*EXTRACTED RECORDS*.
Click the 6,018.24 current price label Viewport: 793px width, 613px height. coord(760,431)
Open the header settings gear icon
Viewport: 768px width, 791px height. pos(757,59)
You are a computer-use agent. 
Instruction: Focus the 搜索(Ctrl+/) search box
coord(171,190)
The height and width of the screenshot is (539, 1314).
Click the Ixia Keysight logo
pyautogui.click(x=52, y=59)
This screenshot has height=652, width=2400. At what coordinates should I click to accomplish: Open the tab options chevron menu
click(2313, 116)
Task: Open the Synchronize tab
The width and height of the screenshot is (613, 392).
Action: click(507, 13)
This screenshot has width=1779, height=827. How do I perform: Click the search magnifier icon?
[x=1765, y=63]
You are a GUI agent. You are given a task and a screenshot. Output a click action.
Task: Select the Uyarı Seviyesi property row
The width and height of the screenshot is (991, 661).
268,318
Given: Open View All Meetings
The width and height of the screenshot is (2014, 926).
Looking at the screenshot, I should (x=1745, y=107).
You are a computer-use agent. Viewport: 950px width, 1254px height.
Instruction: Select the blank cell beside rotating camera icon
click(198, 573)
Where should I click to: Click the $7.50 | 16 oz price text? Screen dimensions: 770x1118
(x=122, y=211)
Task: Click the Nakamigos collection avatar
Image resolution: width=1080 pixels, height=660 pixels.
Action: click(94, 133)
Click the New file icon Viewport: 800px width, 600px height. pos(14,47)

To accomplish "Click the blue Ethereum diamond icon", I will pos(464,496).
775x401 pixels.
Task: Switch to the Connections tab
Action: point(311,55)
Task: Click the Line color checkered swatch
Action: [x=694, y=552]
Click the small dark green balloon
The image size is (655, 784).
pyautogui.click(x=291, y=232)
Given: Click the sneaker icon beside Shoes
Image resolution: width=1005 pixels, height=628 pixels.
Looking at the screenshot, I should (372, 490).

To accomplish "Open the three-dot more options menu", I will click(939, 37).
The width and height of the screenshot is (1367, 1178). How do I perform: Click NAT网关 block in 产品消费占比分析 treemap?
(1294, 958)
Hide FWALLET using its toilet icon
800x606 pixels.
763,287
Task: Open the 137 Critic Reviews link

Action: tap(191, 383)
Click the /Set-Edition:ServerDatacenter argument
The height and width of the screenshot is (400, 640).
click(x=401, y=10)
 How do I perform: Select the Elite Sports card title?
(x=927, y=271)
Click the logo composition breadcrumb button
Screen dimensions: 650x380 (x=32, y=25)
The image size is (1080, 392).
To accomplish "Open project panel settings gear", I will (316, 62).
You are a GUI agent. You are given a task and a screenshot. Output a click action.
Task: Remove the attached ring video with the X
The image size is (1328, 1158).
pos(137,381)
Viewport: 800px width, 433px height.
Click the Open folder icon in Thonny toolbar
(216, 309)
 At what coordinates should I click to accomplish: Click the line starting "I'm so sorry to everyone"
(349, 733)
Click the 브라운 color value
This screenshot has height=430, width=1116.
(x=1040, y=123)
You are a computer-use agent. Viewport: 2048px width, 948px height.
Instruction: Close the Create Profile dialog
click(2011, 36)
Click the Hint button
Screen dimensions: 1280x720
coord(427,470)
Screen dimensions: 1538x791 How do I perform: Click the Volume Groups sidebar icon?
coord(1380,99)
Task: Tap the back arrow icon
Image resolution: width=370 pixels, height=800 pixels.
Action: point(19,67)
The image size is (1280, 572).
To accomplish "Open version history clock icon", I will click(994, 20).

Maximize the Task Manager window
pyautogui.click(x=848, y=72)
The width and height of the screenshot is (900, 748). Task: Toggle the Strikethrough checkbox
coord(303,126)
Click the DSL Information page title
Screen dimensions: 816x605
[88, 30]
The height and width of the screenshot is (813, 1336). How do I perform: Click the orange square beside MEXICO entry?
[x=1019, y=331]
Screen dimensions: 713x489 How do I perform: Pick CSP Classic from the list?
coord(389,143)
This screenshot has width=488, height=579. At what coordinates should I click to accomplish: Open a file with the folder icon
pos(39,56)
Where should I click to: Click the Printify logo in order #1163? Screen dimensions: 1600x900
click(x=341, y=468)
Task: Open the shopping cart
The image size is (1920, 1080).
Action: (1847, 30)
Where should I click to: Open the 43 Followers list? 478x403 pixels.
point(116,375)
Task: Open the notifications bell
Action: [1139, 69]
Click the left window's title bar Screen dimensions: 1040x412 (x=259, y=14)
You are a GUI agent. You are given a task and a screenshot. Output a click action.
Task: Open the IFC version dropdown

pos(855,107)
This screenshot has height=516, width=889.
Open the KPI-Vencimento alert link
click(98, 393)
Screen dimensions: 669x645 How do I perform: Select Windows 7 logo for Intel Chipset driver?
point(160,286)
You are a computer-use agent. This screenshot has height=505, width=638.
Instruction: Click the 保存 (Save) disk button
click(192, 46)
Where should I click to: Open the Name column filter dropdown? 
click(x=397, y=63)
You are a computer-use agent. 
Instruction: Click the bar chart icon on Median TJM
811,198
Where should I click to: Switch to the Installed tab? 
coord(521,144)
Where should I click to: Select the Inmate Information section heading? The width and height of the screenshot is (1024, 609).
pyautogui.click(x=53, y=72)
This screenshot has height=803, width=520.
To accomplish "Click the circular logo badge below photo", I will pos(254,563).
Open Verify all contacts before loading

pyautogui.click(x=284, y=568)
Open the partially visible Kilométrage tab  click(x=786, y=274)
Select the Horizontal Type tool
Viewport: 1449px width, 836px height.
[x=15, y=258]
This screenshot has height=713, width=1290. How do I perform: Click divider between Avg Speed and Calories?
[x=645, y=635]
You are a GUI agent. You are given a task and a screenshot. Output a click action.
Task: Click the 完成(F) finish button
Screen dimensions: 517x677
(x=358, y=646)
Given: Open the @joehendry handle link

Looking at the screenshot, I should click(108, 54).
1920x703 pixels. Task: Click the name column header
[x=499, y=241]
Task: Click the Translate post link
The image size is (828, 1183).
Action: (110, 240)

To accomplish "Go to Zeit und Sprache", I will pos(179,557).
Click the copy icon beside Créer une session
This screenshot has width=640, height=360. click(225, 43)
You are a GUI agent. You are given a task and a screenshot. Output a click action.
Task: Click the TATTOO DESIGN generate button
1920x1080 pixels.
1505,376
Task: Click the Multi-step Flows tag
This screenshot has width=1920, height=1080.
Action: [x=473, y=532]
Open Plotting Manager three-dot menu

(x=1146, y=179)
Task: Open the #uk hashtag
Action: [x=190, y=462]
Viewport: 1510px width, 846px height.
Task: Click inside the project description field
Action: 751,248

*WHAT THE TASK REQUIRES*. Reproduce the entries above exactly, starting at their first line and finishing with the line that contains "Click the New".

*RESPONSE BELOW*.
Click the 6,018.24 current price label Viewport: 793px width, 613px height. coord(760,431)
Open the header settings gear icon
Viewport: 768px width, 791px height. pos(757,59)
You are a computer-use agent. 
Instruction: Focus the 搜索(Ctrl+/) search box
coord(171,190)
The height and width of the screenshot is (539, 1314).
Click the Ixia Keysight logo
pyautogui.click(x=52, y=59)
This screenshot has height=652, width=2400. At what coordinates should I click to accomplish: Open the tab options chevron menu
click(2313, 116)
Task: Open the Synchronize tab
The width and height of the screenshot is (613, 392).
Action: click(507, 13)
This screenshot has width=1779, height=827. How do I perform: Click the search magnifier icon?
[x=1765, y=63]
You are a GUI agent. You are given a task and a screenshot. Output a click action.
Task: Select the Uyarı Seviyesi property row
The width and height of the screenshot is (991, 661).
268,318
Given: Open View All Meetings
The width and height of the screenshot is (2014, 926).
Looking at the screenshot, I should (x=1745, y=107).
You are a computer-use agent. Viewport: 950px width, 1254px height.
Instruction: Select the blank cell beside rotating camera icon
click(198, 573)
Where should I click to: Click the $7.50 | 16 oz price text? Screen dimensions: 770x1118
(x=122, y=211)
Task: Click the Nakamigos collection avatar
Image resolution: width=1080 pixels, height=660 pixels.
Action: click(94, 133)
Click the New file icon Viewport: 800px width, 600px height. pos(14,47)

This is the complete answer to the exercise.